Note: File three copies of this Form, one of which must be manually signed. If space is insufficient, see Instruction 6 for procedure.
Persons who respond to the collection of information contained in this form are not required to respond unless the form displays a currently valid OMB Number.
POWER OF ATTORNEY

	KNOW ALL MEN BY THESE PRESENTS, that the undersigned, KEITH B.
FORMAN, hereby appoints David L. Siddall, Corporate Secretary; Peggy A. Heeg,
General Counsel for El Paso Corporation; Cara E. Bergen, Attorney for El Paso
Corporation; Alan D. Bishop, Director of Shareholder Relations for El Paso
Corporation, or Stacy J. James, Manager of Shareholder Relations of El Paso
Corporation, to be the undersigneds true and lawful attorneys-in-fact, for
him and in his name, place and stead to execute, acknowledge, deliver and
file, as required, with the Securities and Exchange
Commission, national securities exchanges and GulfTerra Energy Company, L.P.
(the Company), the following forms with respect to the Companys securities:
(i) Forms 3, 4 and 5 (including amendments thereto) pursuant to Section 16(a)

========================================

## TASKS TO CARRY OUT:
1. Using the power of attorney passage, answer each question.
(a) How many copies of the form must be filed, and how many of them must be manually signed?
(b) Who is named as General Counsel for El Paso Corporation?
(c) Which forms does item (i) list?
2. Continue the power of attorney passage from the point where it stops.

========================================

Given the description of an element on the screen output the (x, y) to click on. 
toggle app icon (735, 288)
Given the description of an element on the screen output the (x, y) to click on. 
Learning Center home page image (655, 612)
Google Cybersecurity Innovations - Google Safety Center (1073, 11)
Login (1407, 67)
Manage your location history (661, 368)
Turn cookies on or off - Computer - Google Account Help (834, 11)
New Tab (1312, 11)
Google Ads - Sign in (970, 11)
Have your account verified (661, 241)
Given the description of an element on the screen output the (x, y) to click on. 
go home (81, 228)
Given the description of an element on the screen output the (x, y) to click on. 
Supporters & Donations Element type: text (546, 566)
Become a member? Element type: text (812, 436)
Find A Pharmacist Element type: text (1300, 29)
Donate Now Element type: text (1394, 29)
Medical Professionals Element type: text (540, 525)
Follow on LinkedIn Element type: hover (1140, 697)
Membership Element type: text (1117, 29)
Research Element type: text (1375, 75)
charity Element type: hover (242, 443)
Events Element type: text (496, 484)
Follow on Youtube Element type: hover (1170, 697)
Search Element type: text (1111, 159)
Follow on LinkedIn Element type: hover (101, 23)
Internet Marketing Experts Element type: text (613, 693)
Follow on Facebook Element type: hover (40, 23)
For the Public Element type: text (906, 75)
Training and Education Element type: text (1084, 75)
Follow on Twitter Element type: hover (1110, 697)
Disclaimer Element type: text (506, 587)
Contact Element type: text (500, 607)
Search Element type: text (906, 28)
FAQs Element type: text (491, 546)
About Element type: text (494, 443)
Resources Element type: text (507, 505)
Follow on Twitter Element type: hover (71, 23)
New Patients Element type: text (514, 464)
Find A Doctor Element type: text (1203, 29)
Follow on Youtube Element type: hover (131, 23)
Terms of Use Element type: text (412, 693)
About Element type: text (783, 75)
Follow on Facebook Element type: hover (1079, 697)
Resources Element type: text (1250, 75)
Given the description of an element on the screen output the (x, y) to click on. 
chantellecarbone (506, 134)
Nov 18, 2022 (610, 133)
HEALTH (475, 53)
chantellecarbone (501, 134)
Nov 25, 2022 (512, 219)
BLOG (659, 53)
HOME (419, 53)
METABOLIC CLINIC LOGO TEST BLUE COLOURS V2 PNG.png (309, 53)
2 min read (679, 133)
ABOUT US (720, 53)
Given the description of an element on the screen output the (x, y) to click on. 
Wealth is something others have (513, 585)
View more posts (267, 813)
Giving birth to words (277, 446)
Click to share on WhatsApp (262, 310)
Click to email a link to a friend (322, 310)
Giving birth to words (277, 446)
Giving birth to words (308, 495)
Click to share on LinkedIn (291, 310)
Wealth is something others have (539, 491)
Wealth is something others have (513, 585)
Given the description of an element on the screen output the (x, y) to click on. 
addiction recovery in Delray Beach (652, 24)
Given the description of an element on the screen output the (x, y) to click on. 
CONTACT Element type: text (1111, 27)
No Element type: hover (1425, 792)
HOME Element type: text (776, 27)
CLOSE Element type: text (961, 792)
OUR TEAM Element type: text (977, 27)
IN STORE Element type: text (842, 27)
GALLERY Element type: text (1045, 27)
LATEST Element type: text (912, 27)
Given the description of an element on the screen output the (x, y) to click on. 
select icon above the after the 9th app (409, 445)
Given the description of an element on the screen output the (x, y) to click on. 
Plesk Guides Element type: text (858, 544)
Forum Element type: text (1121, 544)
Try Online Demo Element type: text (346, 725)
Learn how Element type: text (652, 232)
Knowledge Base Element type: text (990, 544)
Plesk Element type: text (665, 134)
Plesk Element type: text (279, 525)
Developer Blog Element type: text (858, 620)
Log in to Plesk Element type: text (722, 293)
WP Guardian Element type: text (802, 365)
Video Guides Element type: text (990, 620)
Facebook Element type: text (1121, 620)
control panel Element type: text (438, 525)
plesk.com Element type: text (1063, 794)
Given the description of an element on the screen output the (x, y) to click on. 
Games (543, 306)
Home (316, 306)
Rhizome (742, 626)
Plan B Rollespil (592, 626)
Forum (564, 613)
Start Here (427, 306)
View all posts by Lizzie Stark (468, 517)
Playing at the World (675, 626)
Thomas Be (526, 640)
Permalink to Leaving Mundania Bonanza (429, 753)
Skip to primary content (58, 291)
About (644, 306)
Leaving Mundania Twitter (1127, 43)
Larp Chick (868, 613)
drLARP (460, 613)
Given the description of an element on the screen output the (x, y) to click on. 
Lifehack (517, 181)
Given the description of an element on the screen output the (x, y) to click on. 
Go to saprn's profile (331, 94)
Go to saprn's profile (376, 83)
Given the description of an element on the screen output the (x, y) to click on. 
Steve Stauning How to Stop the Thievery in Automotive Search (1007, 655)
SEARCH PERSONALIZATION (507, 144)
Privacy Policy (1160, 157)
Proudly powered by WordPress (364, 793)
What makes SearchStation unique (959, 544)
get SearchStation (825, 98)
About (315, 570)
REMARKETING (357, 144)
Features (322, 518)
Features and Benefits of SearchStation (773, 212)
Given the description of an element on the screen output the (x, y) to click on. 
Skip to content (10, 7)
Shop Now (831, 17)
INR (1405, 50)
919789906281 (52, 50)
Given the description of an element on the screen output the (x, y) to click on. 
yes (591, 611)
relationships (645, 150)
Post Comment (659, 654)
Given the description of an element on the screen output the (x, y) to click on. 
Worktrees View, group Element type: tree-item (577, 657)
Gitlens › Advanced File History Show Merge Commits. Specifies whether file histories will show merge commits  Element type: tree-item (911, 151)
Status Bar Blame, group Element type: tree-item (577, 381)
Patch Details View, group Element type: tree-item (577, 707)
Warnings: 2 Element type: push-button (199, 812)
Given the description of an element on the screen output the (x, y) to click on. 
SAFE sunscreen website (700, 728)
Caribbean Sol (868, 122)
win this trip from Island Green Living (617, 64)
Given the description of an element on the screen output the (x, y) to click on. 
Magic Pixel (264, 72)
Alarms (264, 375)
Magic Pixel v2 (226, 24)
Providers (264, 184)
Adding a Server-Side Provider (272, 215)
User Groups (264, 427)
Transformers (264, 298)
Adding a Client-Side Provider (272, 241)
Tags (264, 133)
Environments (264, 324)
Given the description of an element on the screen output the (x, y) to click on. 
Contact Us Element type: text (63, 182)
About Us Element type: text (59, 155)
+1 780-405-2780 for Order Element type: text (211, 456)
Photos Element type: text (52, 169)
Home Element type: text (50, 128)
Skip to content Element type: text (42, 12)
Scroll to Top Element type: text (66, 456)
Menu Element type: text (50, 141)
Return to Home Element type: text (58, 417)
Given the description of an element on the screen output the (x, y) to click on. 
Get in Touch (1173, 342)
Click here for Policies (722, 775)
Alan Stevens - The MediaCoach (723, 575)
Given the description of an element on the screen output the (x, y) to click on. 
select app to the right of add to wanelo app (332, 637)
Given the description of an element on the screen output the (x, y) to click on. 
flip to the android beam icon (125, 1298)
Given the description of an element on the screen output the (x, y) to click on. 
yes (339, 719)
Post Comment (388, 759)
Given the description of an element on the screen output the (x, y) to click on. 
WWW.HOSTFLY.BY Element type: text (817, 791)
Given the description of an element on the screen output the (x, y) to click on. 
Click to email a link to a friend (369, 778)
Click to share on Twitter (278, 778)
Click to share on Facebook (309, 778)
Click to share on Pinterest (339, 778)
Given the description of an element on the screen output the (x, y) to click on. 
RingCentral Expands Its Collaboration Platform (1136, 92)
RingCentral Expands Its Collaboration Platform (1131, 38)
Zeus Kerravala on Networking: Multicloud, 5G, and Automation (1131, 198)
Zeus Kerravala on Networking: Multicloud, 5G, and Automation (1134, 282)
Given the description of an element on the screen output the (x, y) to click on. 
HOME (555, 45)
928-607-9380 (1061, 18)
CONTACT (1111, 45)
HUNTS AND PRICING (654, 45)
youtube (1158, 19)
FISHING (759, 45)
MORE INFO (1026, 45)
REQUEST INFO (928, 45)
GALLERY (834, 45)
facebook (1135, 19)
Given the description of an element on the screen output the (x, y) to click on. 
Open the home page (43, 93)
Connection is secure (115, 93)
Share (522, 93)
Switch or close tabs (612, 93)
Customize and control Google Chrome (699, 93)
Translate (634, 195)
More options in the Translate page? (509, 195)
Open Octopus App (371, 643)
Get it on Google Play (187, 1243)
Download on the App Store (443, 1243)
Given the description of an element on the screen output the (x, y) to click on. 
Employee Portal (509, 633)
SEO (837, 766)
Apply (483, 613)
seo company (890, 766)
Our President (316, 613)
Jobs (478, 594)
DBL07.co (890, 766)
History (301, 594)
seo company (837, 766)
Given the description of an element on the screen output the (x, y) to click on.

========================================

## YOUR RESPONSES:
1.
(a) Three copies must be filed, and one of them must be manually signed.
(b) Peggy A. Heeg.
(c) Forms 3, 4 and 5, including amendments thereto.

2.
of the Securities Exchange Act of 1934, as amended, and the rules and
regulations thereunder, and (ii) Form 144 (including amendments thereto) in
accordance with the Securities Act of 1933, as amended, and the rules and
regulations thereunder, and hereby grants to each of David L. Siddall,
Peggy A. Heeg, Cara E. Bergen, Alan D. Bishop or Stacy J. James full power
and authority, to act individually, to perform all acts necessary to complete
such purposes.

	The undersigned agrees that the attorneys-in-fact herein,
David L. Siddall, Peggy A. Heeg, Cara E. Bergen, Alan D. Bishop or
Stacy J. James, may rely entirely on information furnished orally or in
writing by the undersigned to such attorneys-in-fact.  The undersigned also
agrees to indemnify and hold harmless the Company and the attorneys-in-fact
against any losses, claims, damages or liabilities (or actions in these
respects) that arise out of or are based upon any untrue statements or
omission of necessary facts in the information provided by the undersigned
to the attorneys-in-fact for purposes of executing, acknowledging, delivering
or filing Forms 3, 4 or 5 and Form 144 (including amendments thereto) and
agrees to reimburse the Company and the attorneys-in-fact herein for any legal
or other expenses reasonably incurred in connection with investigating or
defending against any such loss, claim, damage, liability or action.

	The validity of this Power of Attorney shall not be affected in any
manner by reason of the execution, at any time, of other powers of attorney by
the undersigned in favor of persons other than those named herein.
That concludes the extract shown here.